→ **課題の目的**
下の抜粋文によると、酪農学園大学より前にEAEVE認証を取得していた大学はどこですか。すべて挙げてください。

酪農学園大学(江別市)獣医学群は、獣医学系学部がある国公立11大学、私立大学6大学の中で、私立大学としては、日本で初めてヨーロッパ獣医学教育機関協会(EAEVE=イーブ)の国際認証を取得した。また、一つの大学が、単独で取得するのも日本初となる。これまでにEAEVE認証を取得しているのは、北海道大学獣医学部・帯広畜産大学畜産学部の共同獣医学課程と山口大学・鹿児島大学の共同獣医学部の国公立4大学だった。(写真は、酪農学園大獣医学群のEAEVE認証取得記者会見)
酪農学園大獣医学群の今回のEAEVE認証取得により、同大の獣医師養成教育カリキュラムが、国際水準であることが認められ、国家試験合格後には、1日目から実践的な治療に当たる、スキルを備えることができる。また、食料安全保障の観点から、牛肉などの輸入検疫の際に必要な、国際水準を保証する獣医師の育成にも繋がる。

→ **記録情報**

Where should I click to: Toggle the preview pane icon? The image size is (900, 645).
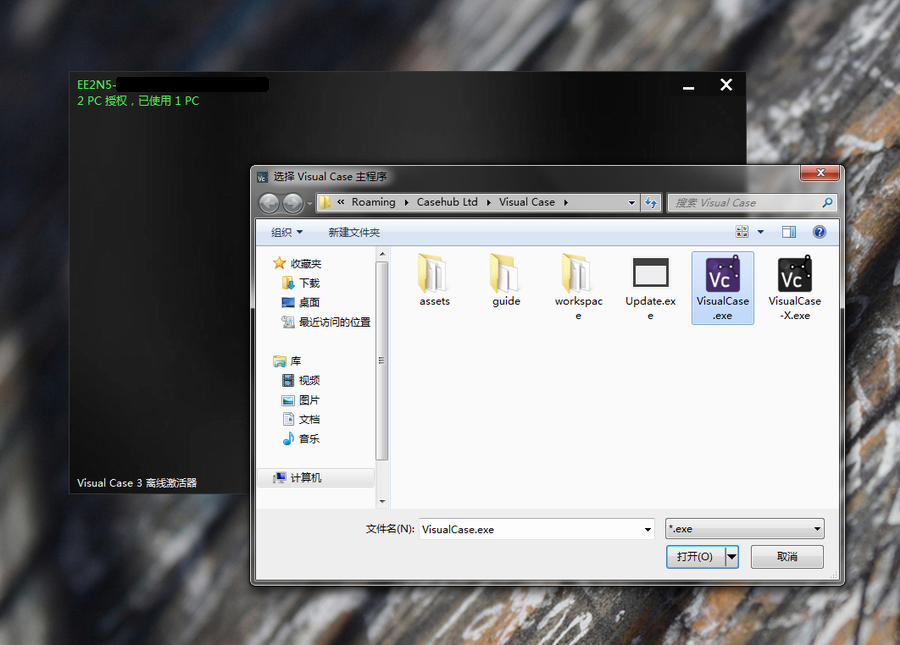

→ **解答欄**
北海道大学、帯広畜産大学、山口大学、鹿児島大学